Chapter 2: Bayang

1.6K 156 35
                                    

WARNING!!!

IF YOU DON'T LIKE BOYS LOVE/SHOUNEN AI/YAOI, PLEASE JUST IGNORE IT.

OFFGUN/OFF JUMPOL ADULKITTIPORN-GUN ATTHAPHAN POONSAWAT

PERAYA/SINGTO PRACHAYA RUANGROJ-KRIST PERAWAT SANGPOTIRAT

ROMANCE, FANTASY, M, AU, OOC

ALL CAST BELONGS TO GOD AND THEMSELVES

~Nappeun Bamie~

Cerita ini terinspirasi dari manga dan anime Sex Pistol, jadi bila ada kesamaan konsep atau pun ide cerita harap maklum.. hehehe ^^)V Hope you enjoyed..

Chapter 2: Bayang

.

Langkah kecilnya terus melaju, terus dipercepat menuju tempat tujuannya. Bergegas menghampiri sosok lain yang sedang menantinya dengan penuh gelisah. Dengan penuh sesal ia pun berlari menghampiri sosok itu.
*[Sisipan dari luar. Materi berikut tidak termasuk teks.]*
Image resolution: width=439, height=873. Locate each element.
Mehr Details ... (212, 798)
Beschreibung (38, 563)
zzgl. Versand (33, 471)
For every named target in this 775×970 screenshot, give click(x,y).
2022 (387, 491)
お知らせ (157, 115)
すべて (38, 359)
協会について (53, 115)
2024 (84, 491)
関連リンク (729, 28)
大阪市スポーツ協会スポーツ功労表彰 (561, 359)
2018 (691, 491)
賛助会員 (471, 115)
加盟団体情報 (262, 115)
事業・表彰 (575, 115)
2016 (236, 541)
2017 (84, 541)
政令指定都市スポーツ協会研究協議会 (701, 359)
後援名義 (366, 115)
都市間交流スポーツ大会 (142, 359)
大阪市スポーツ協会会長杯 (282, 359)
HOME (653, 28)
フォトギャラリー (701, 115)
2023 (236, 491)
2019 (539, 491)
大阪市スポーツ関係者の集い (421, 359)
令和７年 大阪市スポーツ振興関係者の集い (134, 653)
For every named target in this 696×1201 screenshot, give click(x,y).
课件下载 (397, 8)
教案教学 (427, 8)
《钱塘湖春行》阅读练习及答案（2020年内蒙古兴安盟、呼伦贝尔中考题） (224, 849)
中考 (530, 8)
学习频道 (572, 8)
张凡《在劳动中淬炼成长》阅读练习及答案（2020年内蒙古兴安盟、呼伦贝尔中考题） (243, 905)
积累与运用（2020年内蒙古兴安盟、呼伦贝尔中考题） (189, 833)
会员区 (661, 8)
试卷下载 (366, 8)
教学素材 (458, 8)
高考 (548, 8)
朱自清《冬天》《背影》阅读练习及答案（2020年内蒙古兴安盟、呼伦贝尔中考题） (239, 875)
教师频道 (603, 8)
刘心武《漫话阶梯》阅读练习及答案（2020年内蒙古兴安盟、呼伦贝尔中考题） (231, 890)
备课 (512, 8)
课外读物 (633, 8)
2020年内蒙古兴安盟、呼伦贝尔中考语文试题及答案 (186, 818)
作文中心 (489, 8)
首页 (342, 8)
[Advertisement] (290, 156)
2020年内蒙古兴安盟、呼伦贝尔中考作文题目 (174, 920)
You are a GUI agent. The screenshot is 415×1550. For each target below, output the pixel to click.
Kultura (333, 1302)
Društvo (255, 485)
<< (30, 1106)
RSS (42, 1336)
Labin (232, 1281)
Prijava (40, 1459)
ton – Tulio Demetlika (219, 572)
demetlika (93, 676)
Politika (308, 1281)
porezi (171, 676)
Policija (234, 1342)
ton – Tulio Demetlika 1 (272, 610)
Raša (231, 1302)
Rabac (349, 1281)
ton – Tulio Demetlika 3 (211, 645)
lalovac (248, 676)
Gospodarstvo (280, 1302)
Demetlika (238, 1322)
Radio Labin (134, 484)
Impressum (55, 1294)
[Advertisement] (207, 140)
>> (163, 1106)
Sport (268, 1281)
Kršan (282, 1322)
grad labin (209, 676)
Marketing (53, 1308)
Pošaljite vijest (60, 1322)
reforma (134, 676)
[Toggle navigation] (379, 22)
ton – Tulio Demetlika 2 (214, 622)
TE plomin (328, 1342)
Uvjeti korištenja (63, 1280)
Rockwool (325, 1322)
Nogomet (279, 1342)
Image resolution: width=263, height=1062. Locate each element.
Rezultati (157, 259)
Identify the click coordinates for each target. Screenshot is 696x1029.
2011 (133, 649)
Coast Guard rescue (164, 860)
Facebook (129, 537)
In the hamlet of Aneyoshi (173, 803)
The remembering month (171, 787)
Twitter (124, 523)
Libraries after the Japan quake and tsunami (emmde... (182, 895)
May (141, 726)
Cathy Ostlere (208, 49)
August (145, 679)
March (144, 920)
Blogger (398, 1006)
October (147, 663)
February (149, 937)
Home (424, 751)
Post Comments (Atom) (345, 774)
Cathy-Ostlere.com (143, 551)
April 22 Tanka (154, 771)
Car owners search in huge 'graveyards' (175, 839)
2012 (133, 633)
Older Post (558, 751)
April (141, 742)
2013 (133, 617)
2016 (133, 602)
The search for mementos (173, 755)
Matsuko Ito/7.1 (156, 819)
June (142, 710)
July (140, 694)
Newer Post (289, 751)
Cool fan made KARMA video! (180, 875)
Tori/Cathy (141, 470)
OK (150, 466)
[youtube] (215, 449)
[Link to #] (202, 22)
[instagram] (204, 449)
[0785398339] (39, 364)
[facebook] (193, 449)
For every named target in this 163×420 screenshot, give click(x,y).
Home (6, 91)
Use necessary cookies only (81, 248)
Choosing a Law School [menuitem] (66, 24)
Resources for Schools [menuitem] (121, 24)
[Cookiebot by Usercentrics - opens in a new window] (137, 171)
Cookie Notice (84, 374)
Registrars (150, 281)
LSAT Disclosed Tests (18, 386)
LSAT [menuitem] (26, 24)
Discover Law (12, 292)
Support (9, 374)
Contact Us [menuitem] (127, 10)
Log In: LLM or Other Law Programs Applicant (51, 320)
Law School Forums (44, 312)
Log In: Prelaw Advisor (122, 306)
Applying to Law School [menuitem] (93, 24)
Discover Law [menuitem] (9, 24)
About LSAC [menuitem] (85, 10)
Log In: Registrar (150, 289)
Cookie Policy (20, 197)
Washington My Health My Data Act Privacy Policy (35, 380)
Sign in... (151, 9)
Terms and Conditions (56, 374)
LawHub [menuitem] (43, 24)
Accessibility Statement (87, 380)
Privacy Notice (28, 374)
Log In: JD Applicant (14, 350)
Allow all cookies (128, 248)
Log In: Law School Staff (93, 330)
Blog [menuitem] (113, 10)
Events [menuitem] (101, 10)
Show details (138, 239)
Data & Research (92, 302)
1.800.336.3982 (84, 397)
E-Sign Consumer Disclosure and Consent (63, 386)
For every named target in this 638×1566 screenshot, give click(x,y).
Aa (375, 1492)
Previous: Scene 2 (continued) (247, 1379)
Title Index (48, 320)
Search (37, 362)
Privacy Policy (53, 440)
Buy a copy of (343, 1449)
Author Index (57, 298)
"Sorry na, sudah membuatmu menunggu lama Krist." Ujar Gun setibanya dihadapan Krist. Wajahnya nampak letih karena berlari dan nampak penuh penyesalan, karena merasa bersalah telah membuat Krist menunggu lama.

"Eh.. mai pen rai Pi. Ayo kita ke mobil hari sudah mulai larut." Ajak Krist bergegas. Tak ingin terlalu larut sampai di rumah. Mereka pun bergegas menuju parkiran. Sedangkan Gun pun hanya bisa menurut mengikuti Krist. Namun ada sesuatu yang menarik perhatiannya.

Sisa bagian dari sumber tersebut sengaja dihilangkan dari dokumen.